简单的说，一般流程如下：先随机选取k个点，将每个点分配给它们，得到最初的k个分类；在每个分类中计算均值，将点重新分配，划归到最近的中心点；重复上述步骤直到点的划归不再改变。下图是K-means方法的示意。

K-means算法原理图

K-means聚类算法的问题是，均值的计算受异常点的干扰比较严重。为了克服这个问题，可以采用K中值法。

K-medoid聚类

PAM（Partition Around Medoids）是K-medoid的基础算法，基本流程如下：首先随机选择k个对象作为中心，把每个对象分配给离它最近的中心。然后随机地选择一个非中心对象替换中心对象，计算分配后的距离改进量。聚类的过程就是不断迭代，进行中心对象和非中心对象的反复替换过程，直到目标函数不再有改进为止。非中心点和中心点替换的具体类别如下图分析（用h替换i相对j的开销）。

K-medoid算法原理图

PAM算法的问题在于伸缩性不好，需要测试所有的替换，只适用于小数据量的聚类。

为了提高该算法的可伸缩性，有人提出了CLARAN算法，本质如下：从总体数据中生成多个样本数据，在每个样本数据上应用PAM算法得到一组K中值点；取出所有样本中结果最好的那一组作为最后的解。CLARAN算法存在的问题是，算法的聚类质量依赖于样本的质量。
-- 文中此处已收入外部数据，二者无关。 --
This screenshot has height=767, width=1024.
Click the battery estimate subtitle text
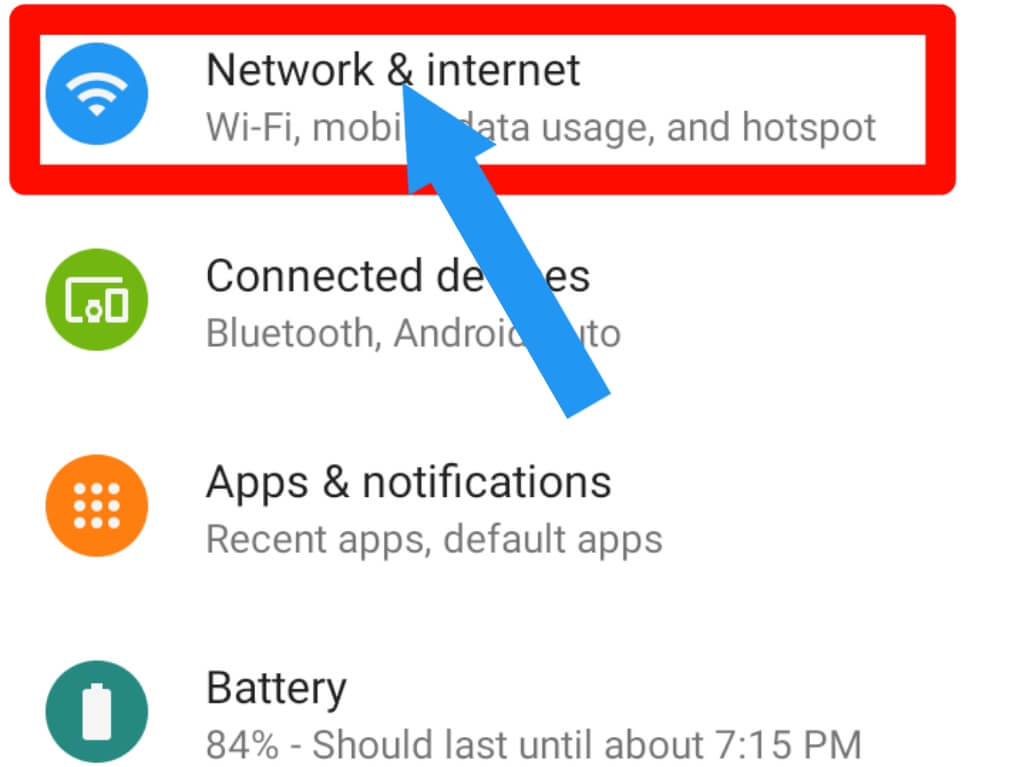click(x=534, y=745)

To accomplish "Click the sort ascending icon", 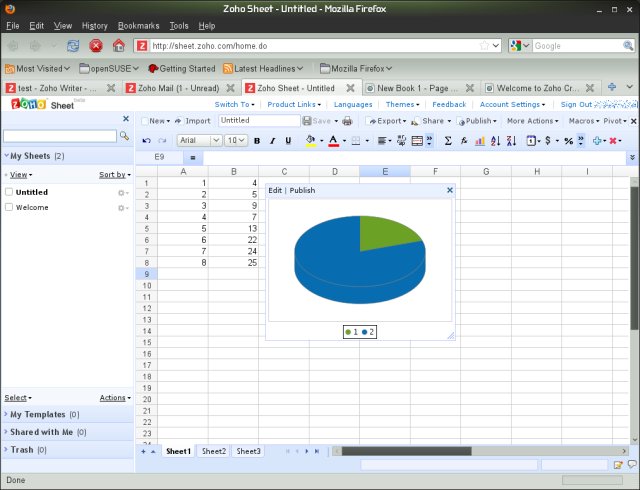I will [496, 141].
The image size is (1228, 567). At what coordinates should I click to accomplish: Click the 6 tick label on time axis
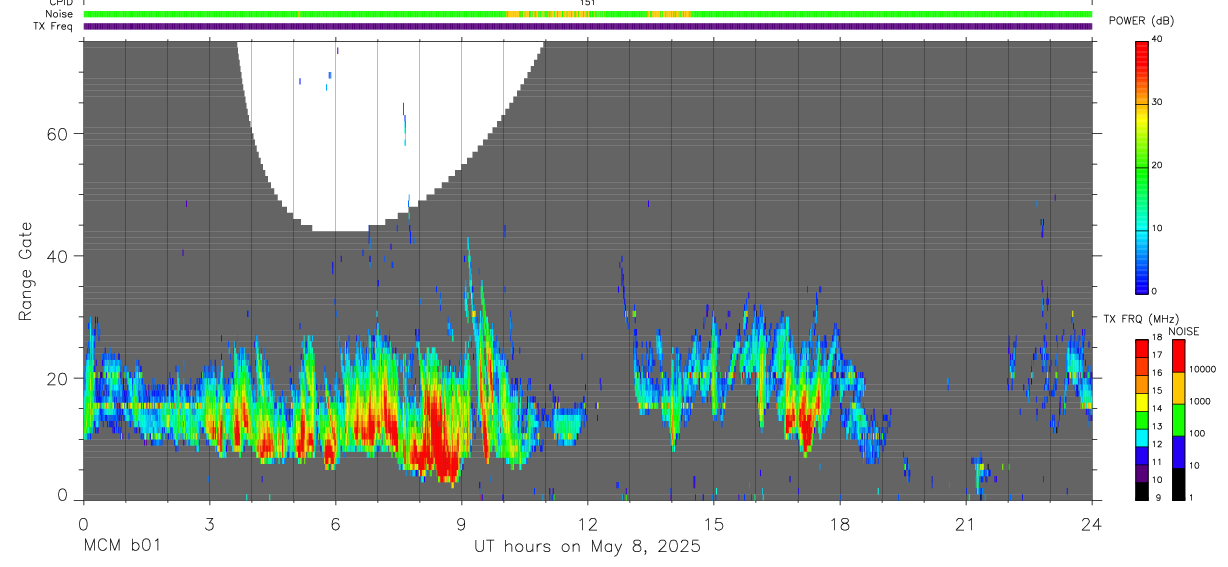pos(335,524)
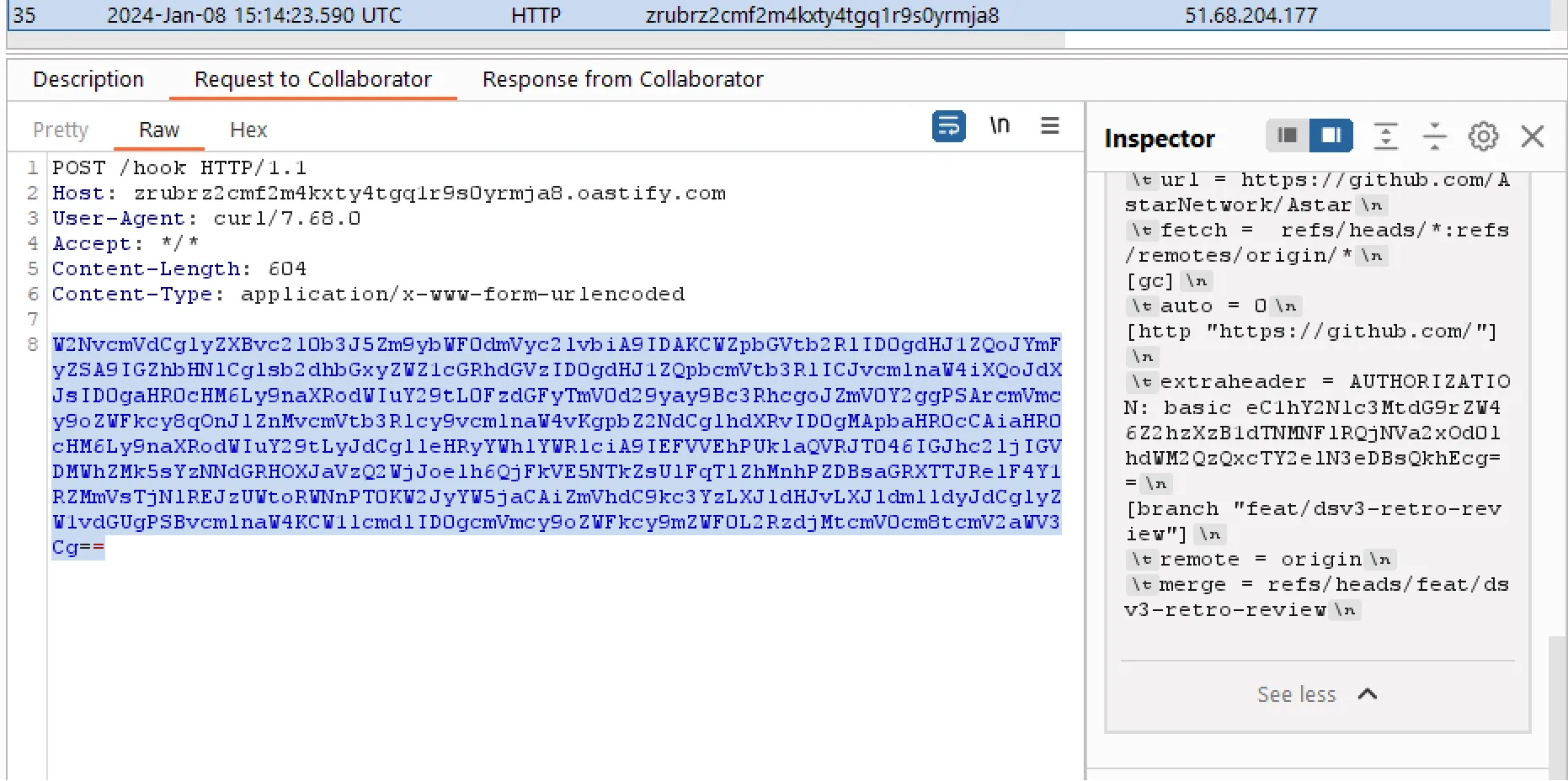Screen dimensions: 1568x781
Task: Switch to Response from Collaborator tab
Action: [622, 80]
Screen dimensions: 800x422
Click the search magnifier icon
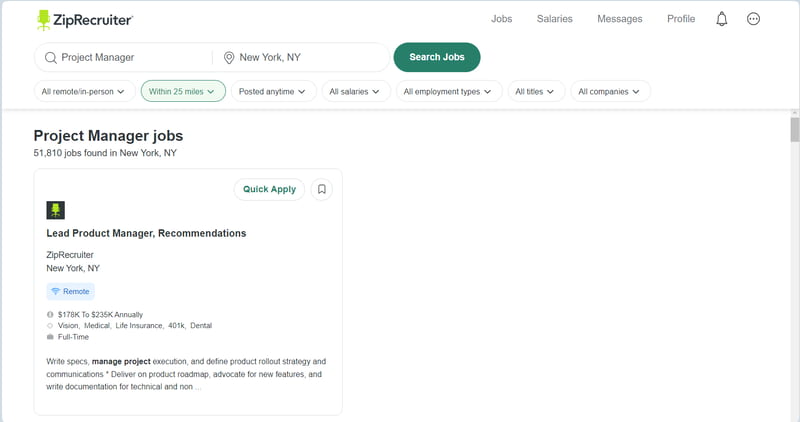pos(51,58)
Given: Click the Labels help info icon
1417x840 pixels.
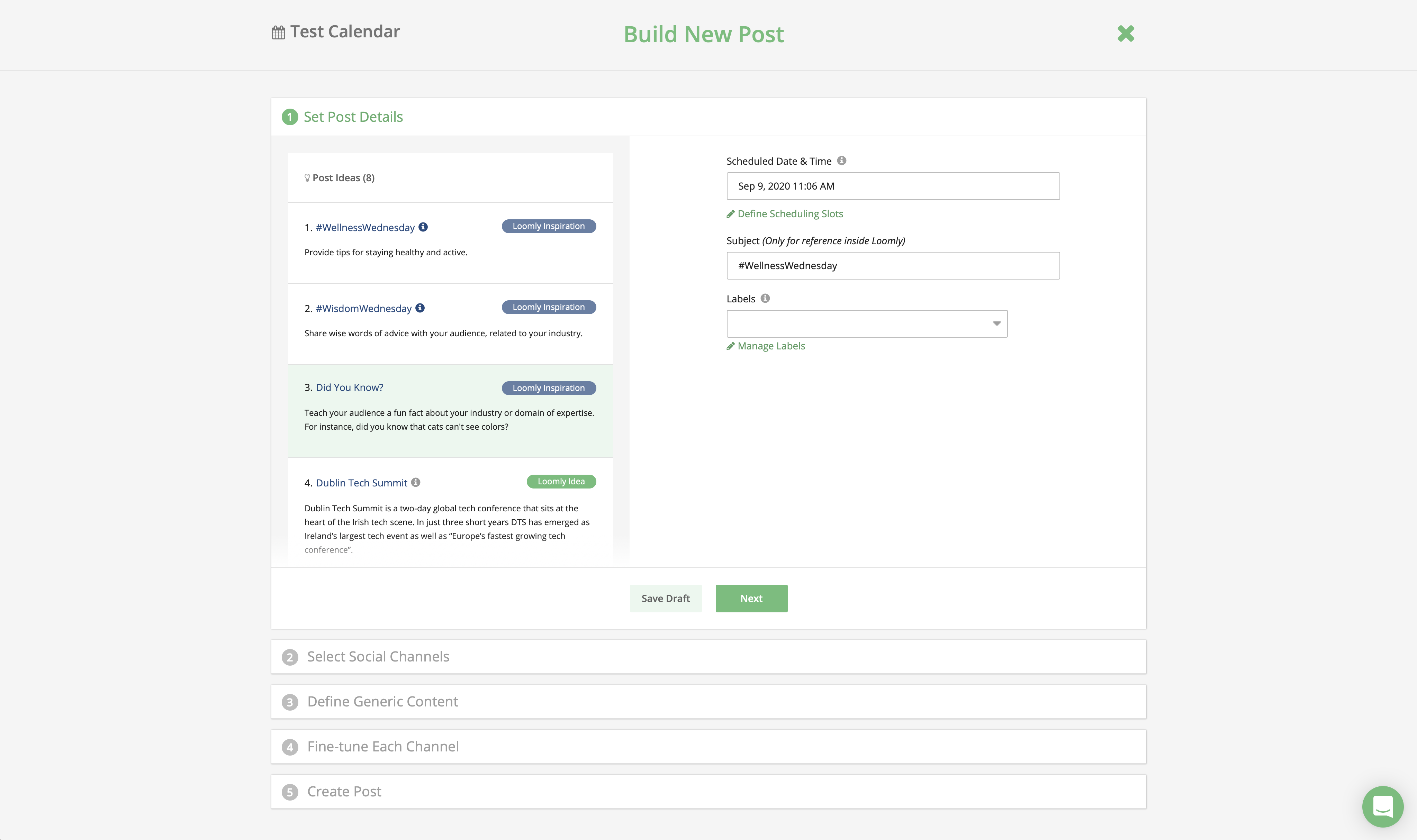Looking at the screenshot, I should pyautogui.click(x=765, y=298).
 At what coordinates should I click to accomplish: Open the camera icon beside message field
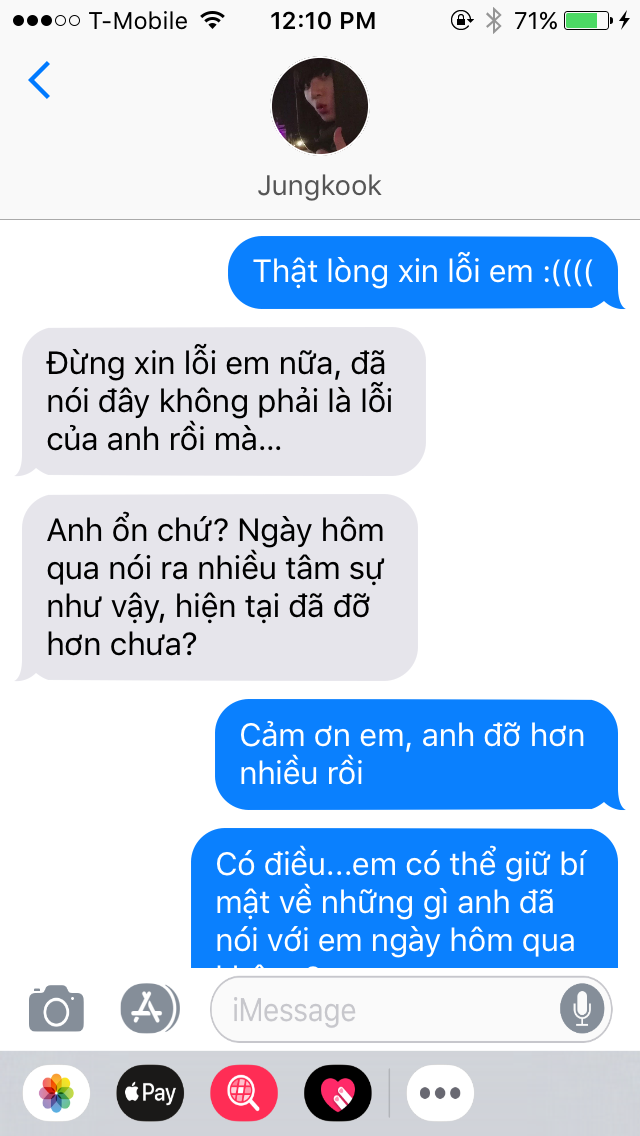point(56,1008)
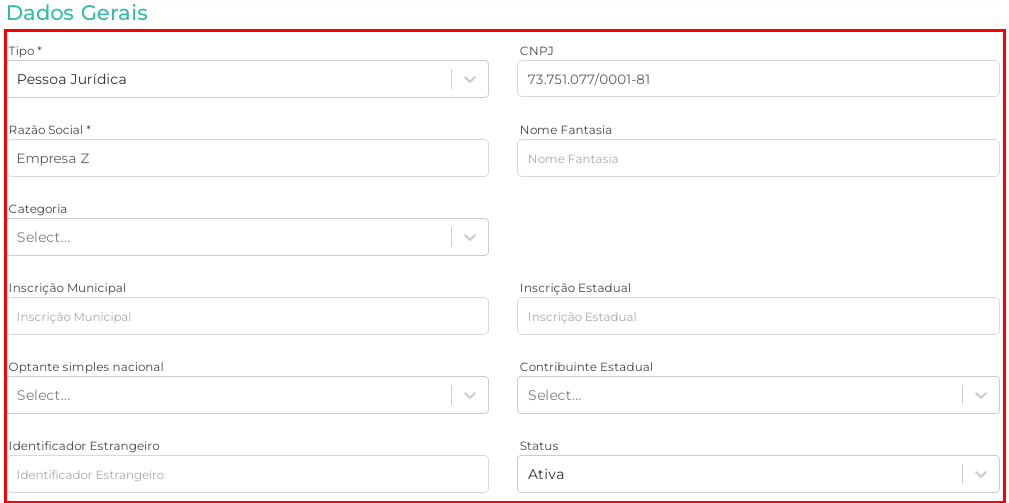Select the Inscrição Municipal input field
1009x503 pixels.
pos(247,316)
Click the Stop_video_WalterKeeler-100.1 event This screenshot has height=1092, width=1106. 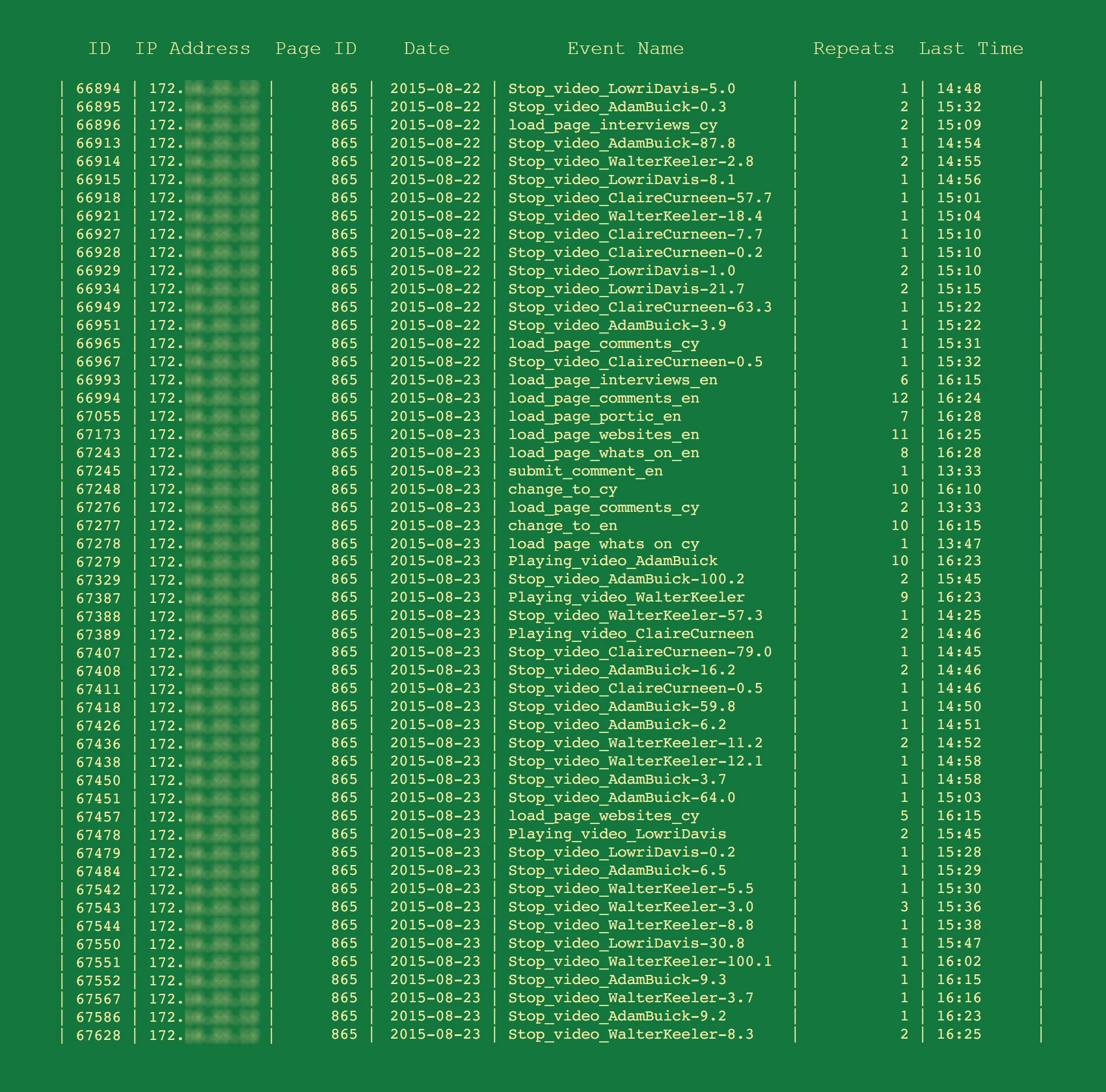click(x=640, y=961)
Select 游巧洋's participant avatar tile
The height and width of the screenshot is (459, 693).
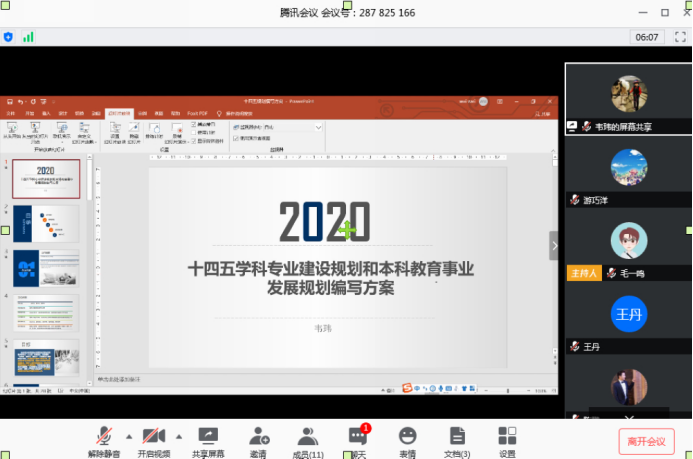click(x=628, y=171)
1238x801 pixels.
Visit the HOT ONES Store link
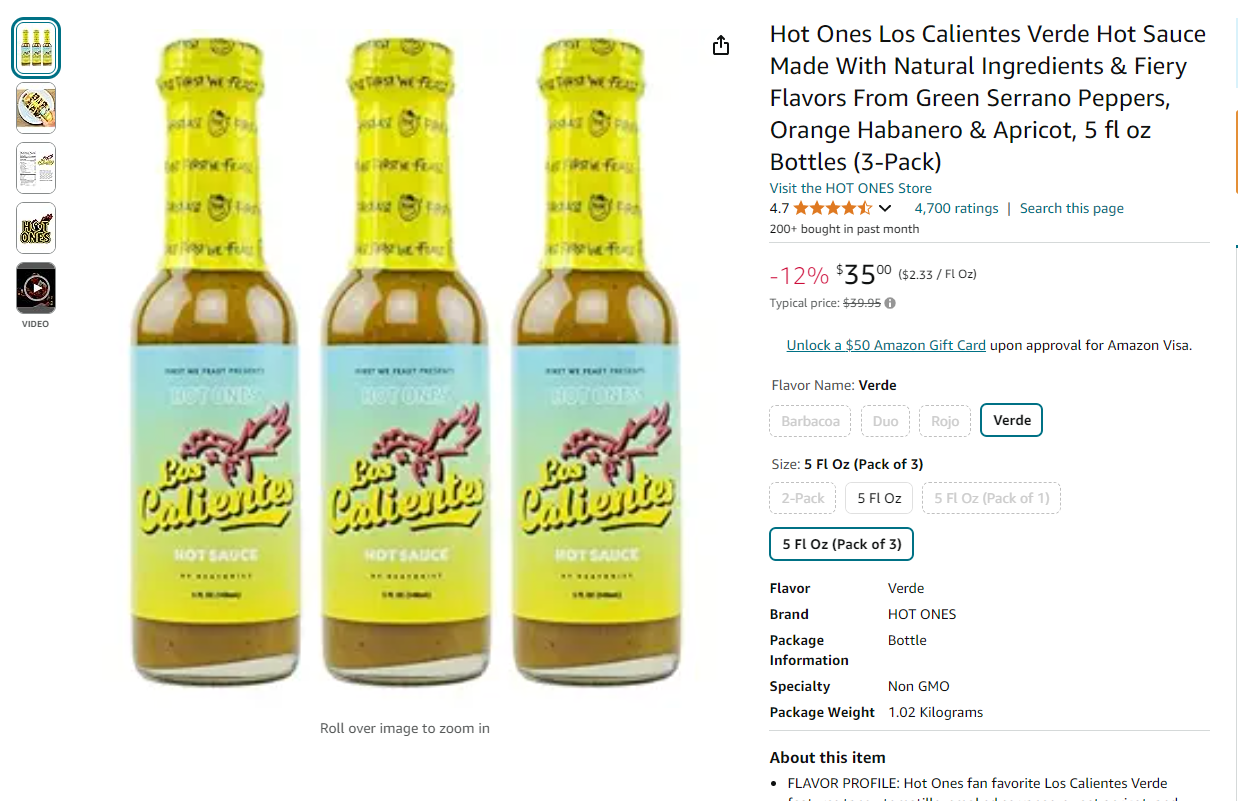click(x=850, y=188)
为了提高PAM和CLARAN算法的聚类质量，有人在CLARAN算法的基础上提出了CLARANS算法。与CLARAN相比，最大的区别在于没有一个时刻算法局限于固定的一个样本中，自始自终，算法的样本数据都是随机抽样的。其算法过程如下。将每套k个中值点作为一个节点，若两个节点之间有k-1个点相同，则成为邻居。用户事先指定两个数，一是最大的邻居数，二是最大的局部最优点数。算法随机选取一个当前点，随机地取出其中的一个邻居，看目标值是否有改进，如果有改进，则用邻居替代当前点，重新开始搜索邻居的过程；若抽取了最大邻居数的邻居，发现当前点最优，那么就找到了一个局部最优点。找到一个局部最优点后，再随机抽取一个当前点，进行上面的过程，直到找到了用户指定最大数量的局部最优点。比较每个局部最优点的目标值，取最优的那个点作为结果，即可得到k个中值点，于是k个类就可以轻松得到。CLARANS算法的效果不错，但算法复杂度更高。

实践

python

使用scikit-learn可以完成相应功能。

#!/bin/bash
# -*- coding: utf-8 -*-
import time
import numpy as np
import matplotlib.pyplot as plt

from sklearn.cluster import MiniBatchKMeans, KMeans
from sklearn.metrics.pairwise import pairwise_distances_argmin
from sklearn.datasets.samples_generator import make_blobs

np.random.seed(0)

batch_size = 45
centers = [[1, 1], [-1, -1], [1, -1]]
n_clusters = len(centers)
X, labels_true = make_blobs(n_samples=3000, centers=centers, cluster_std=0.7) 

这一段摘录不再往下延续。